POC: Snowplow as Jitsu Replacement
Problem
There are concerns around the long-term viability and scalability of Jitsu as the basis of our Product Analytics offering. At the same time, based on the research outlined in https://gitlab.com/gitlab-org/analytics-section/product-intelligence/proposals/-/merge_requests/10, creating an alternative from scratch does not seem like a good time investment.
Snowplow is an analytics collector technology we already use. It has a few downsides but also many advantages when compared to Jitsu (see #386446 (comment 1223494530)).
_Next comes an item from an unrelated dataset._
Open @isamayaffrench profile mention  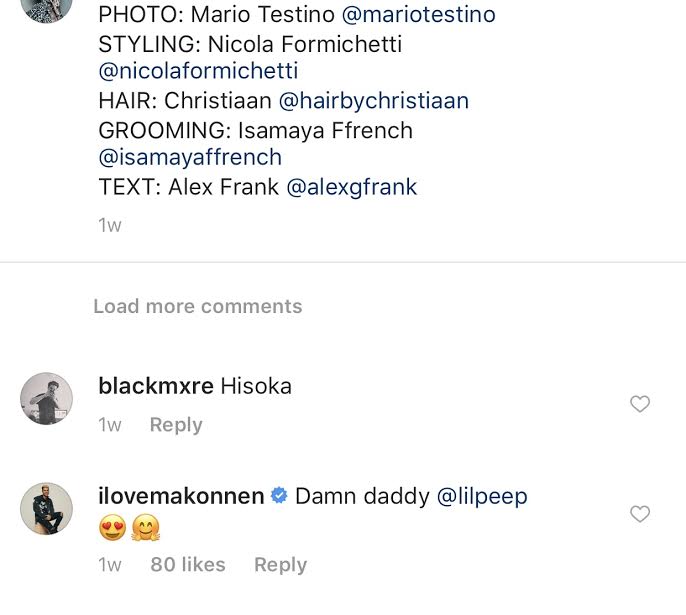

It's main advantages are:
- Maturity of the project
- Proven to be scalable
- Different options for the deployment
- Many pre-built tracking SDKs we could wrap for Gitlab purposes
- Proven enrichment system
However, there are questions that need to be answered before we can make a decision on moving forward with Snowplow:
- How should a local setup that provides a complete tracking pipeline similar to what we currently have in the Analytics DevKit look like?
- How could such a setup be bundled for self-managed instances and individual projects on Gitlab.com? The aim would be that every projects, that wants to add analytics gets their own, isolated setup of Snowplow/CH/Cube.
- How do we efficiently get data from Snowplow into Clickhouse at Gitlab.com scale?
Proposal
This POC should primarily solve for question 1 (local setup) while also creating ideas around questions 2 and 3, which could have follow-up POCs.
Desired Outcome
Basic devkit which runs Snowplow instead of Jitsu locally to stream events into Clickhouse.